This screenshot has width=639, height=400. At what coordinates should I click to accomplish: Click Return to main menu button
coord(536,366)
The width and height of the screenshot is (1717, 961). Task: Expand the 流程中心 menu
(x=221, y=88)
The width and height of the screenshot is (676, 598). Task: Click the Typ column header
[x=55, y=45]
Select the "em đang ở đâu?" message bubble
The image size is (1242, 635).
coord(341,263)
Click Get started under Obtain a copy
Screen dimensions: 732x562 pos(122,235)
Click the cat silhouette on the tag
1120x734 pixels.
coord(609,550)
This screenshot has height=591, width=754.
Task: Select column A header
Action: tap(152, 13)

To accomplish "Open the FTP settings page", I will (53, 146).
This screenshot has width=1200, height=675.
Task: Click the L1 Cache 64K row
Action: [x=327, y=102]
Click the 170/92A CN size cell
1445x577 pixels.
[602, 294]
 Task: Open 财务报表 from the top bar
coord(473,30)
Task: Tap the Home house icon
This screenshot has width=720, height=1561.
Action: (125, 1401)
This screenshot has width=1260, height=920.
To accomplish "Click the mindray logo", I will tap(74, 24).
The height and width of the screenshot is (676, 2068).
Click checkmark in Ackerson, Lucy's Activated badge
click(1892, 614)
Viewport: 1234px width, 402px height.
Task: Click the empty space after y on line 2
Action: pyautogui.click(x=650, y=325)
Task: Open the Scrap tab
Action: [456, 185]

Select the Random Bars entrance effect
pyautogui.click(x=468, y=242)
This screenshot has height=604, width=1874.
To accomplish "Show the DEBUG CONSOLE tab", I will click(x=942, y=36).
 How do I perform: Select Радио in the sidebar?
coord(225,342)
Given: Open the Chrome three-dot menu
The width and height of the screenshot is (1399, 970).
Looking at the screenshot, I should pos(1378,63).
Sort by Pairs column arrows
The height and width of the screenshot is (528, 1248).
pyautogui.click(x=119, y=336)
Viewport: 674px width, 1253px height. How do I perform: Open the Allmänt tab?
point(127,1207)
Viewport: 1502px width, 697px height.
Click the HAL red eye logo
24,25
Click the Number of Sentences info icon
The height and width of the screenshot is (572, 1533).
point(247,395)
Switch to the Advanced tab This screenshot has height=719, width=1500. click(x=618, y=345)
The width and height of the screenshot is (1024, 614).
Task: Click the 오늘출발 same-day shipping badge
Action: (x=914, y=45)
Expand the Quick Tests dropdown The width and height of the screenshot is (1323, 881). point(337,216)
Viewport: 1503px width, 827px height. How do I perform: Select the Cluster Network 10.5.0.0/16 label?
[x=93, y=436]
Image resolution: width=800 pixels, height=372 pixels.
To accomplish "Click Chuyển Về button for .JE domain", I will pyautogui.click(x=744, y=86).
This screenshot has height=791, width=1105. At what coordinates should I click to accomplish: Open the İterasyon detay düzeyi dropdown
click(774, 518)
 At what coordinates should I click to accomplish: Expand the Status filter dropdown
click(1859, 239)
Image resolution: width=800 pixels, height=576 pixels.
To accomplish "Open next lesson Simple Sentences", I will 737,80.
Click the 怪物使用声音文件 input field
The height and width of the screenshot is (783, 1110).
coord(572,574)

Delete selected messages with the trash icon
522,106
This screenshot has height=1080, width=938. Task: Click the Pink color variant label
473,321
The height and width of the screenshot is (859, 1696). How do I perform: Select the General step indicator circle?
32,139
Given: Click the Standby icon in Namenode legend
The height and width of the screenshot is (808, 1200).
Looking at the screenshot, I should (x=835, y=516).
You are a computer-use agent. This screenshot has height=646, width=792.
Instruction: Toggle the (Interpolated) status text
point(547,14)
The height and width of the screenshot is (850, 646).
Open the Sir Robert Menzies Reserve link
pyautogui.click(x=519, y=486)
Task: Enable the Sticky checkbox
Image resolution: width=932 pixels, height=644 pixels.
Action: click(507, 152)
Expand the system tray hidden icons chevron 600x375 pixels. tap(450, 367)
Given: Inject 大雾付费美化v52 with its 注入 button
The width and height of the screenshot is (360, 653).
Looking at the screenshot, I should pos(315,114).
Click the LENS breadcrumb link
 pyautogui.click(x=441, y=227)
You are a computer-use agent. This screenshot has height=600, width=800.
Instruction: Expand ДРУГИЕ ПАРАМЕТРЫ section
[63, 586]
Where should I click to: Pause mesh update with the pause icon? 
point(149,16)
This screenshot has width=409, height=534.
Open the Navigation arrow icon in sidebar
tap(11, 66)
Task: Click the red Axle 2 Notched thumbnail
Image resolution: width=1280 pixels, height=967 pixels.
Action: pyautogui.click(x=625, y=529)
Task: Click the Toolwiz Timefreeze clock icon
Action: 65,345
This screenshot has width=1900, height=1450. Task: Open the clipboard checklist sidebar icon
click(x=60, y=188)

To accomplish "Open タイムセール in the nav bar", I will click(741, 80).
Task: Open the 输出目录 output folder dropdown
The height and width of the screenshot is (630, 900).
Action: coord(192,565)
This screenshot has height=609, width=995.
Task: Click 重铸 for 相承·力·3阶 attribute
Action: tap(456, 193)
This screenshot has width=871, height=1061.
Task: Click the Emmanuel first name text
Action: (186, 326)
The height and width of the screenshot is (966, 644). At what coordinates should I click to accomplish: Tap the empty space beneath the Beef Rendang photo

● ● ● ●

YOUR OBJECTIVE – Within the data, how many lines hold the word "Given"? State the number alone.

RESULT OF THIS TASK – 3